Somehow I got sucked into this question. After a 'quick' shadow-calculation of results from the thread, I had the impression that the distribution of
sh-initial words in paragraphs is qualitatively different than that of
chdy-not-preceded-by-
p. Namely, the former favors the literal first line of the paragraph (like
p itself), while the latter shows a general upward trend. Now I am not so sure, but here is another set of plots.
The issue can be muddled by the preponderance of short paragraphs. Of all paragraphs tagged as such in IT2a-n.txt, about half are less than 5 lines long. Let us consider those that are 5 lines or longer.
In the maps below, the coordinates are line number (rows) and ordinal EVA character (columns); 355 paragraphs have been aligned and stacked together.

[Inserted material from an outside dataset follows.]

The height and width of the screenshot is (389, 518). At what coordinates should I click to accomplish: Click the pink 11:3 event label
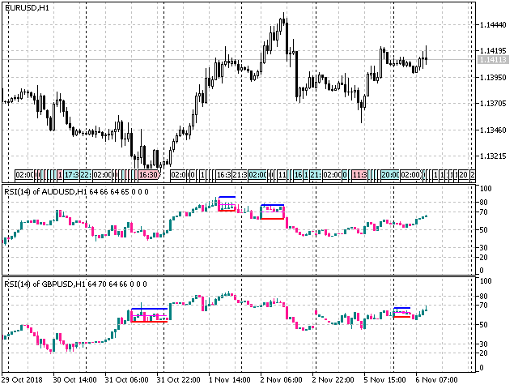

On the left panel, each cell represents the number of
sh-initial words beginning at that point. This absolute measure fades to the right and down with the fading population of longer lines and paragraphs. Dividing by the total number of words that begin at each cell gives the fractional map on the right. This density is flat-ish across the paragraph, but necessarily shows greater statistical scatter at the margins:
The greater concentration of
sh-initial words in the first line
specifically is visible.
A discrete break is not visible in the (noisier) density of
chdy-not-preceded-by-
p:
In the upper portion, where all paragraphs are represented, there is a plausible concentration toward the middle of the line, as seen in earlier replies.
Comparing cumulative fractions in successive lines is suggestive...
...and deceptive, thanks to the much smaller population of
chdy. Here, again, a statistical test might be necessary.
Finally, the same data in yet another implementation of R/D coordinates:
All together a fair illustration of how R/D coordinates can reveal some patterns, but literally blur line-specific ones.
Hopefully any remaining errors and inconsistencies are negligible.